Trends in Antiparkinsonian Medication Use in New Zealand: 1995–2011

1Department of Medicine, University of Otago, Christchurch, P.O. Box 4345, Christchurch 8140, New Zealand
2New Zealand Brain Research Institute, 66 Stewart Street, Christchurch 8011, New Zealand
3Department of Neurology, Canterbury District Health Board, Private Bag 4710, Christchurch 8140, New Zealand

Received 18 December 2013; Revised 26 January 2014; Accepted 27 January 2014; Published 4 March 2014

Academic Editor: Ted Dawson

Copyright © 2014 T. L. Pitcher et al. This is an open access article distributed under the Creative Commons Attribution License, which permits unrestricted use, distribution, and reproduction in any medium, provided the original work is properly cited.

Abstract

Prescribing trends for medications are influenced by development of new drugs, changes in knowledge about efficacy and side effects, and priorities set by funding agencies.

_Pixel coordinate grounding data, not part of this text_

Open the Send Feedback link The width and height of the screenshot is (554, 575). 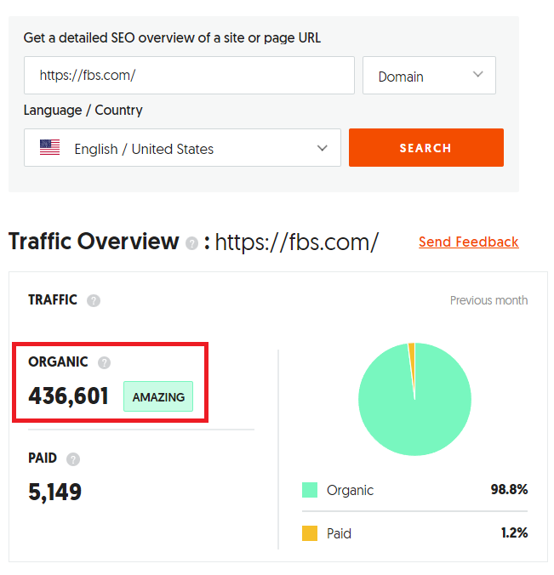(x=468, y=242)
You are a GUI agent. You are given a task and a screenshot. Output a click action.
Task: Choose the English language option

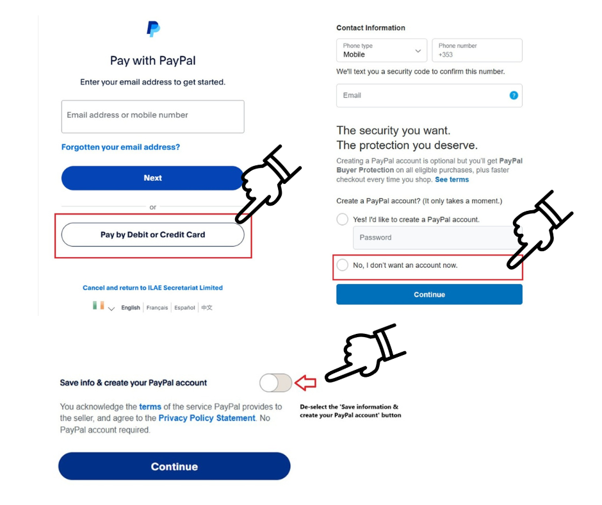point(131,308)
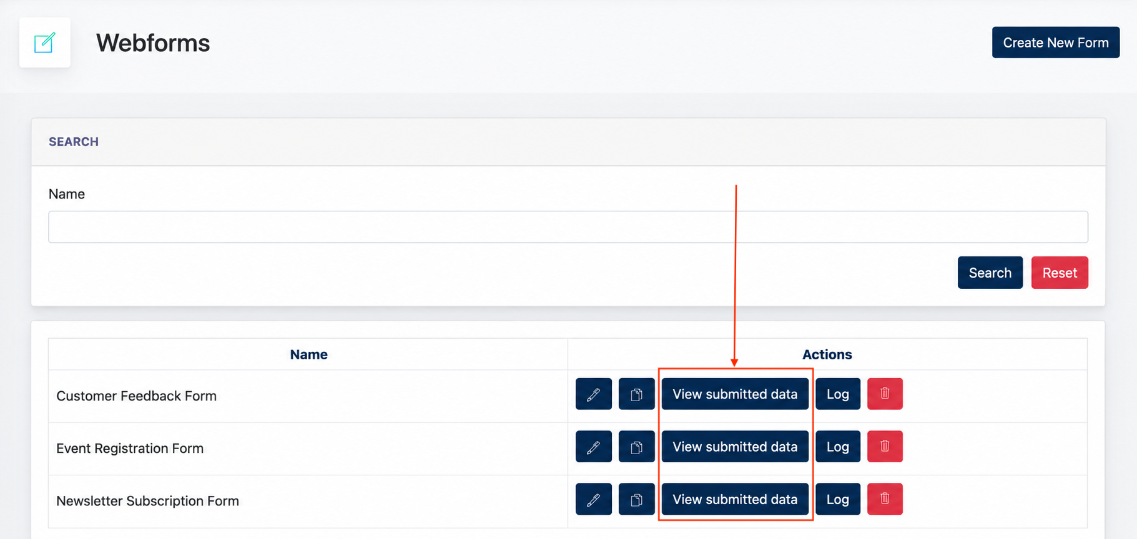This screenshot has height=539, width=1137.
Task: View submitted data for Newsletter Subscription Form
Action: pos(735,499)
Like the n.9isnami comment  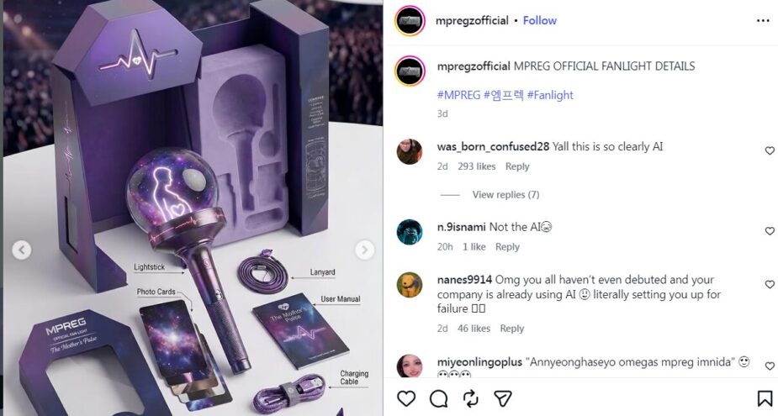tap(770, 231)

Changes in the utilization of antiparkinsonian agents in the outpatient community in New Zealand were investigated by using the national prescription database for the period 1995–2011. The dispensed volumes of antiparkinsonian agents were converted into number of defined daily doses per 1000 inhabitants per day for analysis. Increases in the dispensed volumes of levodopa (77%), amantadine (350%), and catechol-o-methyl transferase inhibitors (326%) occurred during the study period. Conversely, decreases in the dispensed volumes of anticholinergics (48%), selegiline (82%), and dopamine agonists (6.2%) were observed. New Zealand has seen a substantial increase of the amount of levodopa dispensed in the past 17 years. This increase appears to be related to an increase in the number of people taking the medication. We are unable to extrapolate this change to an increase in the prevalence of PD, given levodopa is used in the treatment of a number of medical conditions. The changes in other antiparkinsonian medications largely reflect changes in availability (increases in entacapone and ropinirole) and best practice treatment (declines in anticholinergics, selegiline, and tolcapone).